### Exercise instructions
Write out the items below word for word, from the line with "Image resolution: width=836" through the line with "Expand the 发件人 sender dropdown", including both of those lines. Leave the pictures out.

### Exercise data
******************************

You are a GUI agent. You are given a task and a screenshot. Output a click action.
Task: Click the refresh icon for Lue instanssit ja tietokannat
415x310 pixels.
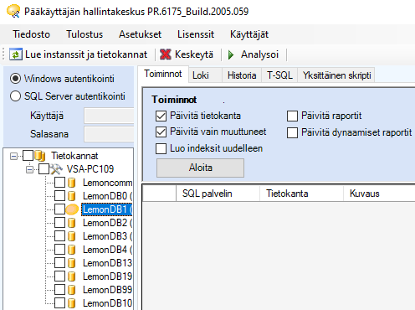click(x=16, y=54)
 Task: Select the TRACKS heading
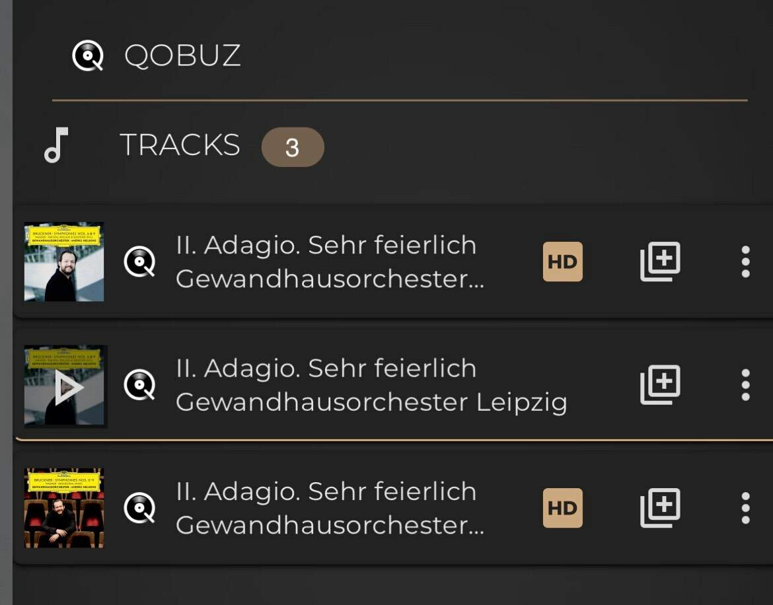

******************************

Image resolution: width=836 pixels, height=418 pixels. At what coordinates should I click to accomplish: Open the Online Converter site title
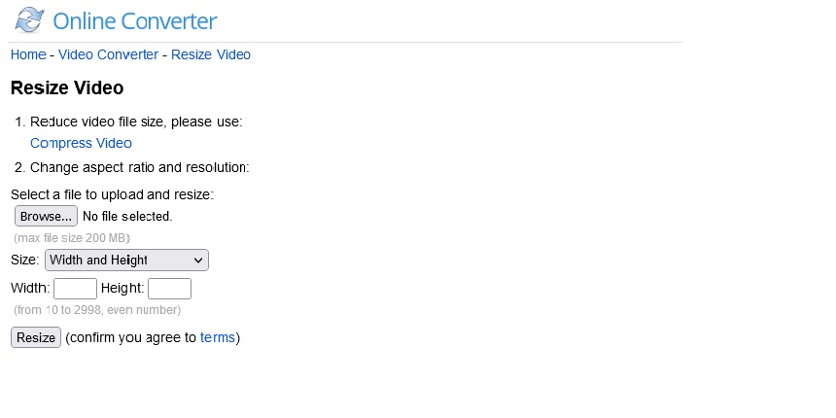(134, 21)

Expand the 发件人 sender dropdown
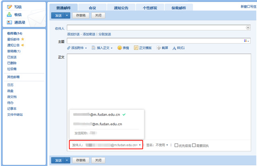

******************************

### The answer
Image resolution: width=836 pixels, height=418 pixels. At what coordinates should I click to accomplish: Open the Online Converter site title
(134, 21)

Expand the 发件人 sender dropdown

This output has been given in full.